### What you have to do
Give again only what runs from the line with "This screenshot has height=394, width=745." to the final line of the entries below, exactly as written and without pictures.

### Records provided
-----

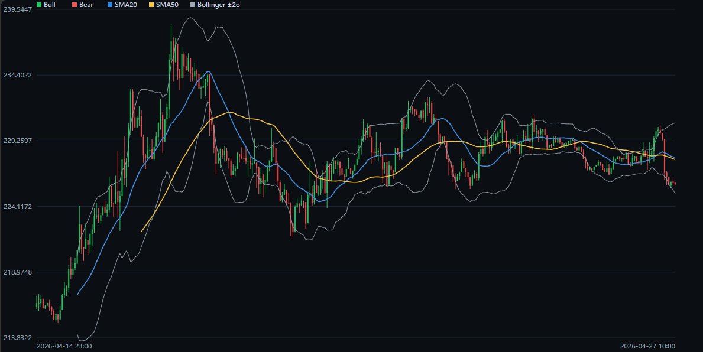Select the 234.4022 price axis label

(x=17, y=75)
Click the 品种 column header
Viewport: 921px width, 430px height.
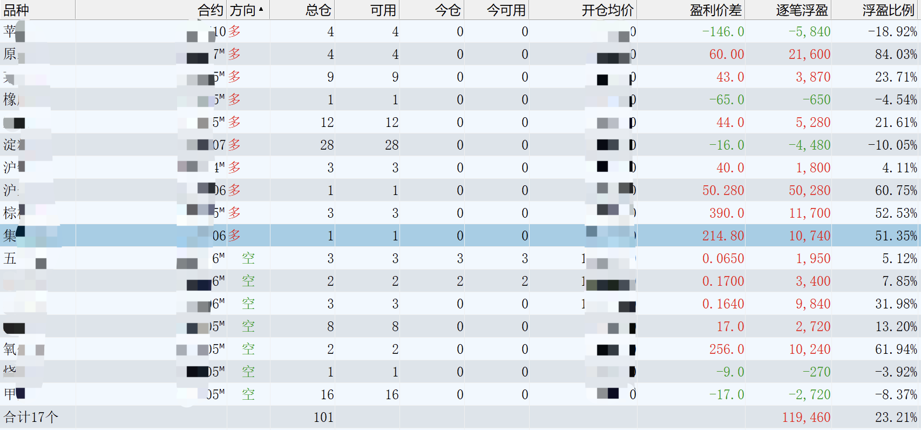(x=16, y=10)
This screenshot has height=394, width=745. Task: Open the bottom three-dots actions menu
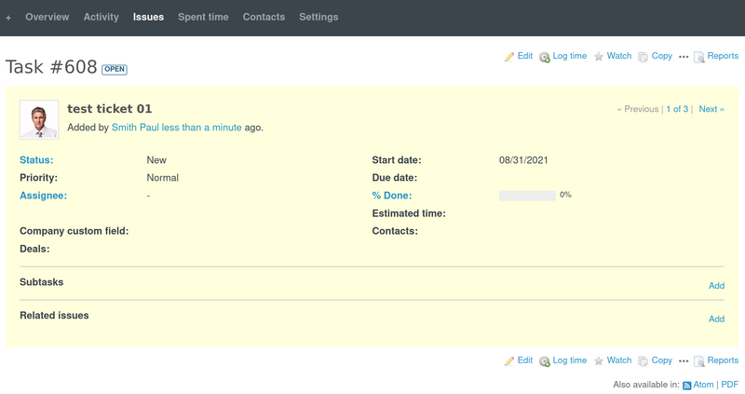click(684, 360)
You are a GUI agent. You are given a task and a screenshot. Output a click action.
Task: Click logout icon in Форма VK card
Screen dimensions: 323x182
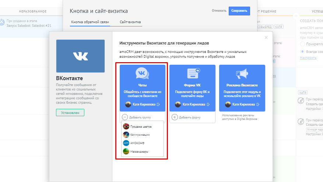[x=208, y=105]
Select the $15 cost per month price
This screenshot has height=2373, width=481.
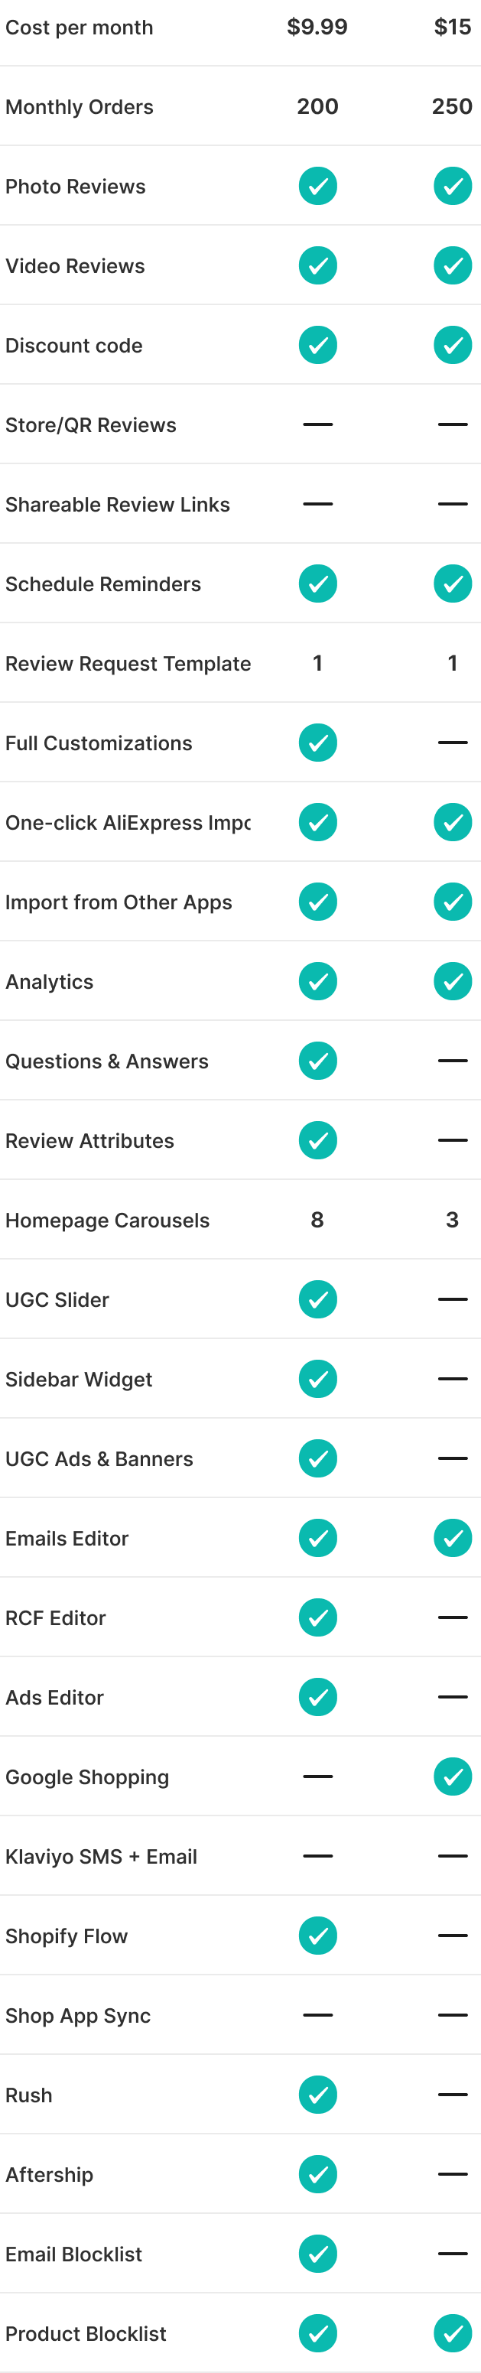pyautogui.click(x=452, y=28)
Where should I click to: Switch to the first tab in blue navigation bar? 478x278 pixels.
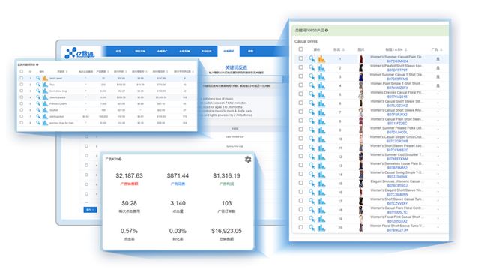(118, 51)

-----

### Exercise solution
This screenshot has height=394, width=745. Task: Open the bottom three-dots actions menu
click(684, 360)
You are a GUI agent. You are given a task and a screenshot. Output a click action.
Task: Click logout icon in Форма VK card
Screen dimensions: 323x182
[x=208, y=105]
Select the $15 cost per month price
This screenshot has height=2373, width=481.
pyautogui.click(x=452, y=28)
Where should I click to: Switch to the first tab in blue navigation bar? 478x278 pixels.
(118, 51)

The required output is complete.